The largest and last of the would-be trio of ships that would serve as the flagships of the White Star Line's North Atlanic passenger service route, the RMS Britannic never saw service.
The Britannic (Originally named "Gigantic") was launched on February 26th 1914 and White Star announced she would commence service between Southampton and New York in the spring of 1915. However with the outbreak of World War I she was requisitioned by the admiralty and officially completed as a hospital ship, beginning service On December 12th 1915 ready for war service, she arrived in Liverpool under heavy armed escort. She had been completed with 2034 berths and 1035 cots for casualties, and a medical staff of 52 officers, 101 nurses, 336 orderlies, and a crew of 675 men and women. The ship was under the command of Captain Charles A. Bartlett.
Bartlett was a White Star Line captain who was well like by passengers, but not by the company management for his excessive concern for safety over speed.
The Britannic would only make 4 completed voyages, she was blown up by a mine on November 21, 1916 while traveling thourgh the Kea Channel in the Aegean Sea on the fifth.

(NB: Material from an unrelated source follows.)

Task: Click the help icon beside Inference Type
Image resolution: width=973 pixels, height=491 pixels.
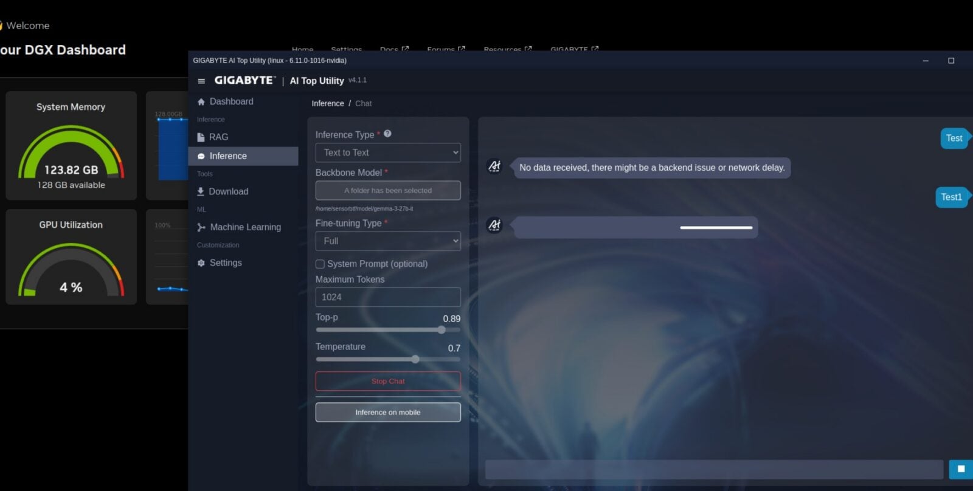Action: (x=387, y=134)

At around 8:00 AM a massive explosion occured at the watertight bulkhead between holds 2 and 3, and the bulkhead separating holds 2 and 1 were also damaged. At the same time, boiler rooms 5 and 6 began taking water. Bartlett desperatly tried to beach the Britannic on Kea Island, but failed with the ship sinking in 55 minutes.
The Britannic lost 30 people died from over 1100 on board, most of which died when lifeboats were launched too early and were sucked into the screws. Interestingly, the ship sunk in only 350 feet of water...so shallow that she hit the bottom before she was finished sinking. In 1976 Jacques Cousteau discovered this when her bow was bent up by the sheer force of the ship pushing down on the bow, as well as the massive hole on her side. She is the largest liner on the ocean floor.
Interestingly the White Star Line recommissioned the name for another, much smaller vessel in the 1930s near the end and subsequent merge with her archrival the Cunard Line. That ship was scrapped in the post-war years of World War II.